CPA is used for a variety of medical purposes, including the treatment of androgenetic alopecia (male and female pattern baldness), hirsutism (excessive hair growth), acne, androgen-related skin conditions, and as a component of hormone replacement therapy in transgender women. It is also used as a component of some oral contraceptive pills to provide contraception and treat severe acne or hirsutism.
The binding of CPA to androgen receptors helps to counteract the effects of androgens, making it useful in conditions where reducing the influence of androgens is beneficial. However, as with any medication, CPA should only be used under the supervision and prescription of a qualified healthcare provider due to potential side effects and interactions with other medications or health conditions.
Should you try it?
Although topical formulations are intended for localized treatment, there is always a possibility of systemic absorption, especially if the skin barrier is compromised (e.g., due to cuts or abrasions). Systemic absorption could lead to hormonal imbalances and related side effects.

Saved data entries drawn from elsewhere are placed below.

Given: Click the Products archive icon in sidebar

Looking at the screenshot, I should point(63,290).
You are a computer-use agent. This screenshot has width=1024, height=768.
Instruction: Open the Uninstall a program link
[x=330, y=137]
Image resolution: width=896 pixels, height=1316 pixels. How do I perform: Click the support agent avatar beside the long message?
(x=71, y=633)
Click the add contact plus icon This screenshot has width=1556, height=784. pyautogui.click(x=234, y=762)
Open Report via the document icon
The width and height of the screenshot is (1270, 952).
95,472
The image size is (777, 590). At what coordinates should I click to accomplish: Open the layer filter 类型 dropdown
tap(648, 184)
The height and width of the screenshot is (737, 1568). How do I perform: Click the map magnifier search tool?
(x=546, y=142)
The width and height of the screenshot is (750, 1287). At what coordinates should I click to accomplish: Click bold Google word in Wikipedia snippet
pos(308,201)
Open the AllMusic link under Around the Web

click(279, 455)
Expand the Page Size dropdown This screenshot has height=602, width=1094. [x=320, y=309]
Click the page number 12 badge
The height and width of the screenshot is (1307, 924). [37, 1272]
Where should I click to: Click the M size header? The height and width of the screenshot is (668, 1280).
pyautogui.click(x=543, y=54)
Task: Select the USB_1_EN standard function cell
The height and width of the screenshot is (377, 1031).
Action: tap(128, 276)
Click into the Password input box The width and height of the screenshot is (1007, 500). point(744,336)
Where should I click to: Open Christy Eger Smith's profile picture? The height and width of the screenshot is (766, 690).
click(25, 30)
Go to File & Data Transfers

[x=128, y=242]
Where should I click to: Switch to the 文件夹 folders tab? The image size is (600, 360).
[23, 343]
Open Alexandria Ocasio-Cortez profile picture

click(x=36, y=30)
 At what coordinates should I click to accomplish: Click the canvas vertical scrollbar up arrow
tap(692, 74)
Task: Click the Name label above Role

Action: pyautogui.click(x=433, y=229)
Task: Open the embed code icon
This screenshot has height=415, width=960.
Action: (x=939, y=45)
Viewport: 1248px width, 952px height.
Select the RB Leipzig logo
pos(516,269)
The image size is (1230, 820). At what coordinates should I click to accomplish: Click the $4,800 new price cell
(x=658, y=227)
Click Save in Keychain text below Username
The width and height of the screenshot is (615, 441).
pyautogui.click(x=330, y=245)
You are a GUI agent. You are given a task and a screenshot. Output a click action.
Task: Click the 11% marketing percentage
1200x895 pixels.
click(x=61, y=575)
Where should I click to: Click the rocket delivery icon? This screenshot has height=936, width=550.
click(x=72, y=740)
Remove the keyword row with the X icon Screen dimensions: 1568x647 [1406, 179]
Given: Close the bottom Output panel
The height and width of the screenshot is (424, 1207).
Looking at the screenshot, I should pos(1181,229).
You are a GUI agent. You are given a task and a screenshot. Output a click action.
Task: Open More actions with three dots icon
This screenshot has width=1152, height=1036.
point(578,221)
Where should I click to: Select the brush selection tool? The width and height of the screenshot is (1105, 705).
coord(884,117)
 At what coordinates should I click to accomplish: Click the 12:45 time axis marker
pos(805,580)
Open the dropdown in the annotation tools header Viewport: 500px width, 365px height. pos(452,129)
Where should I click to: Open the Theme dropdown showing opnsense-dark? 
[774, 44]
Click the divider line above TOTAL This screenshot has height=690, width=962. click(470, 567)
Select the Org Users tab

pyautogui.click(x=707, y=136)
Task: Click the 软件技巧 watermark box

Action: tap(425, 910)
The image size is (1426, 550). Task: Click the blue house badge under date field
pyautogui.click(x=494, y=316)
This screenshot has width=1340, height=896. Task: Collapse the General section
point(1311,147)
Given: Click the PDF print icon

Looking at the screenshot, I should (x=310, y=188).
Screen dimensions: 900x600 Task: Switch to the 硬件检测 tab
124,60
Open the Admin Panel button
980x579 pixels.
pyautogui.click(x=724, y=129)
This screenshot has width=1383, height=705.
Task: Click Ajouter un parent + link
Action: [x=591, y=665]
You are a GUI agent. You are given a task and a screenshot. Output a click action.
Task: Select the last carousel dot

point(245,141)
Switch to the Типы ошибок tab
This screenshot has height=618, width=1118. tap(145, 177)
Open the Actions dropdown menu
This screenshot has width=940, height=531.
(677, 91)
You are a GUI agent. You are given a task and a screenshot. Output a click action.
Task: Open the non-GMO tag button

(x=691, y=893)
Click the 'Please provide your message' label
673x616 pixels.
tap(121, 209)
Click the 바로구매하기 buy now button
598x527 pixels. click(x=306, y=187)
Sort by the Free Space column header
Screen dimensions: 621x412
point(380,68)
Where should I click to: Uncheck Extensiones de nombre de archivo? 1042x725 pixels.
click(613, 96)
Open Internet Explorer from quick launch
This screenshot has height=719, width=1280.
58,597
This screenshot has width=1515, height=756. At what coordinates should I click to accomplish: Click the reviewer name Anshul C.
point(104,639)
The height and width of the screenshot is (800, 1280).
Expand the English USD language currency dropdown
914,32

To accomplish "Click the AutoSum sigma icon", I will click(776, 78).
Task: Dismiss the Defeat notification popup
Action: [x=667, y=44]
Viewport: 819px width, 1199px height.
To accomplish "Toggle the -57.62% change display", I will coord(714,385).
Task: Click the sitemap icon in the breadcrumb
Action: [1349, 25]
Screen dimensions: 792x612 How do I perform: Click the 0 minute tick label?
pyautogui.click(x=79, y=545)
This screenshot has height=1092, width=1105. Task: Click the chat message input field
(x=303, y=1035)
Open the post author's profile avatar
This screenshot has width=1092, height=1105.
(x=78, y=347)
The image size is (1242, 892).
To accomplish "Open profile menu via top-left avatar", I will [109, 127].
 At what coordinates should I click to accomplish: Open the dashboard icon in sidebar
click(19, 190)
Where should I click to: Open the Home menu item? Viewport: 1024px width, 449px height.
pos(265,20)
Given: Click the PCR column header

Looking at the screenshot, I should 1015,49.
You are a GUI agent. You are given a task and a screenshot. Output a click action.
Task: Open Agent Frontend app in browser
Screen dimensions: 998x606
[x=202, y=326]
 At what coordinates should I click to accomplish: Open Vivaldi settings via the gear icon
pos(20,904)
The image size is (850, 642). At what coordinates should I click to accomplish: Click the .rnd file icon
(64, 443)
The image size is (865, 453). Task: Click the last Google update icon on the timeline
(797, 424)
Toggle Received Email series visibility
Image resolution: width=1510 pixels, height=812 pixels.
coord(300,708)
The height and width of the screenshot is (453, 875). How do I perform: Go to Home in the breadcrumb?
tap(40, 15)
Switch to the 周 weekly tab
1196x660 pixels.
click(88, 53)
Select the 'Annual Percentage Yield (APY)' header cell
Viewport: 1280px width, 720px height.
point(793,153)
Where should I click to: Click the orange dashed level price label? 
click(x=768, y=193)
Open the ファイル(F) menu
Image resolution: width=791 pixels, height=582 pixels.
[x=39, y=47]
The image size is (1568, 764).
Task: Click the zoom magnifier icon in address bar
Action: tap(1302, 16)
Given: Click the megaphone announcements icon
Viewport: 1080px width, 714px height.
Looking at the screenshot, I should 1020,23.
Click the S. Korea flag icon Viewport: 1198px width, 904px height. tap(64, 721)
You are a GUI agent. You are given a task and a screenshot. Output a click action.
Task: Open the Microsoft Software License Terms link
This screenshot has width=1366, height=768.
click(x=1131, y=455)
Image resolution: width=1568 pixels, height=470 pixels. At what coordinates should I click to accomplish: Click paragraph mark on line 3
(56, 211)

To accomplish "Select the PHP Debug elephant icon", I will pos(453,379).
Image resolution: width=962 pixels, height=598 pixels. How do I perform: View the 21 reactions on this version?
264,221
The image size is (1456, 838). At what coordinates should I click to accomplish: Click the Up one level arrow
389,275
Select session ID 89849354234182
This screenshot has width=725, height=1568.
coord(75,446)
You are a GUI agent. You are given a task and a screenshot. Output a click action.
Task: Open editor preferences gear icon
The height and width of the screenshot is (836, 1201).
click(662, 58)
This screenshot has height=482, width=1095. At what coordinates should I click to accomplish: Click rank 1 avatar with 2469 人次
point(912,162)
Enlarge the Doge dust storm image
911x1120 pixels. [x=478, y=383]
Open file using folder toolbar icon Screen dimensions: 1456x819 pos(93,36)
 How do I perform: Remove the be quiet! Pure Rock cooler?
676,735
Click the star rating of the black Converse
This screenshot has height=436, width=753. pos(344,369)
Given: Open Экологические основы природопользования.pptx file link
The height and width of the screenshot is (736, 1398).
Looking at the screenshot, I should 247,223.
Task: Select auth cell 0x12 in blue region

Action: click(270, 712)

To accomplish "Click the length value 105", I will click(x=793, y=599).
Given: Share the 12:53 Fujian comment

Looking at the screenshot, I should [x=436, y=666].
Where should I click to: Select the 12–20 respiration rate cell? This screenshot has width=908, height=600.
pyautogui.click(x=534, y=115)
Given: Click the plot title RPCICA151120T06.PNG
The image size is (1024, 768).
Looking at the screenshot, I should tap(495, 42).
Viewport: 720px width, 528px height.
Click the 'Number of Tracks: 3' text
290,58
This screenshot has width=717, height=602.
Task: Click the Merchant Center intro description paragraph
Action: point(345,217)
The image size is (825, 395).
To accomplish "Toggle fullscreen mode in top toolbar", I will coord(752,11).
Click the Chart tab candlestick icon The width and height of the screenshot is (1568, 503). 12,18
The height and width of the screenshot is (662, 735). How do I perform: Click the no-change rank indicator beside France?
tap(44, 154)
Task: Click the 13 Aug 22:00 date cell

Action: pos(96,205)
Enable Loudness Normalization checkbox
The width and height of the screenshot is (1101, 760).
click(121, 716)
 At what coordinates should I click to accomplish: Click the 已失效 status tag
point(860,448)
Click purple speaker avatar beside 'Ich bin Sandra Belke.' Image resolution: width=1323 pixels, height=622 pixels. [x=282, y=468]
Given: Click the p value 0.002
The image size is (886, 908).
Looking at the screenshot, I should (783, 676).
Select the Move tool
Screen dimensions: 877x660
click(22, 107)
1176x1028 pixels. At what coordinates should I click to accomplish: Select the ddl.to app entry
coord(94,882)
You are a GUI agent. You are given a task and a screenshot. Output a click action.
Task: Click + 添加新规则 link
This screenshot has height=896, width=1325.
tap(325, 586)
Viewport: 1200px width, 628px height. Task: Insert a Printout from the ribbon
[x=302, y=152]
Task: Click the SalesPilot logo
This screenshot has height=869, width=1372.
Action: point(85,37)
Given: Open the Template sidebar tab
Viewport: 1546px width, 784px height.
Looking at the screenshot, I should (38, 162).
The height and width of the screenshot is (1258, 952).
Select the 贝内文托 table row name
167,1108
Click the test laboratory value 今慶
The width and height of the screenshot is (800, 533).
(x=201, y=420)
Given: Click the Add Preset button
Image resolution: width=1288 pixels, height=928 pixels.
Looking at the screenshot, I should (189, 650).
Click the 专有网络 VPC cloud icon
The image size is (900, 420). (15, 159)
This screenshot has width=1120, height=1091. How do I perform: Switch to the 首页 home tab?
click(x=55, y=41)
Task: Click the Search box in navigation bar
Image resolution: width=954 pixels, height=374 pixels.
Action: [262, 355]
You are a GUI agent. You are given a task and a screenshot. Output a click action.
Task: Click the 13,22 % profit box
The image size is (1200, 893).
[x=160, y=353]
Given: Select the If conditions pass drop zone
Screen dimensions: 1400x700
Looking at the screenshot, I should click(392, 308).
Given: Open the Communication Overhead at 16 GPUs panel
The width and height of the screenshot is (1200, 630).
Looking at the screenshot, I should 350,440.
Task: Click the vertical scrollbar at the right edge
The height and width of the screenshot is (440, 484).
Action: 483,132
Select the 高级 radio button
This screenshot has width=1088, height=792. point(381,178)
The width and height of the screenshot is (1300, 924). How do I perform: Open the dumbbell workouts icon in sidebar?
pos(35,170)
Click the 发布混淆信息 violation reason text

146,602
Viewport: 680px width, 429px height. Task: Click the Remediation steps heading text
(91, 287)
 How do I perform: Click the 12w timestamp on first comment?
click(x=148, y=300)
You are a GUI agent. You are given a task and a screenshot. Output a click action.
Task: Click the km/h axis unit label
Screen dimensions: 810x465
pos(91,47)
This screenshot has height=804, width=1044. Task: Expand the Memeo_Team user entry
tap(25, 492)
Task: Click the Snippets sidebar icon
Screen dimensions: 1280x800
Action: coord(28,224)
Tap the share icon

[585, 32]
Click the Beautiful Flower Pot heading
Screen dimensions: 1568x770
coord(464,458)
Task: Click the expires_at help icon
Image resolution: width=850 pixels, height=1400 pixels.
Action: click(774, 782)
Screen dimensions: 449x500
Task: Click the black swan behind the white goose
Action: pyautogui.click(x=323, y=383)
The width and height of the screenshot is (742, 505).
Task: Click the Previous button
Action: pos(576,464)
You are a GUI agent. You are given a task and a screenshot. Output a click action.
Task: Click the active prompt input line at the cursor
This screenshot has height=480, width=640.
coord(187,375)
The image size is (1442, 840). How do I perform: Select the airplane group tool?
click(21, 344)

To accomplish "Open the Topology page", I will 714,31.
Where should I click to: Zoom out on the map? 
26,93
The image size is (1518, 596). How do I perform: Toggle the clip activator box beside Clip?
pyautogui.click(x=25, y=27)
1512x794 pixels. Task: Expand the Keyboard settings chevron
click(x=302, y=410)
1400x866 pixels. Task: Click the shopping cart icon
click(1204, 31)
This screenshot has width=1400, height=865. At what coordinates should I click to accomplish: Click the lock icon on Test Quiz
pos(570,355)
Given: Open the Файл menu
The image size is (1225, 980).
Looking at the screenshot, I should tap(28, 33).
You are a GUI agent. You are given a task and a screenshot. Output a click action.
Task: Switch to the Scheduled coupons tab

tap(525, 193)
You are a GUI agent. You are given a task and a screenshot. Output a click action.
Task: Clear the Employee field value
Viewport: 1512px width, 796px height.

Unknown Long-Term Effects: The long-term effects of topical cyproterone acetate are not well-studied, especially when used for extended periods. This lack of data raises concerns about potential unknown risks associated with prolonged use.
Will I be trying any of these treatments?
Although I think these are great possible treatments for hair loss they need further testing. I would consider using the milder and more tested topicals, like Spironilactone at small doses. My worry with these treatments is that of they absorb into the bloodstream the antri androgen effects will occur in other areas of the body, which might not be desirable.
I’ll be thinking about this more and researching further before I consider adding compounds like this to my topical.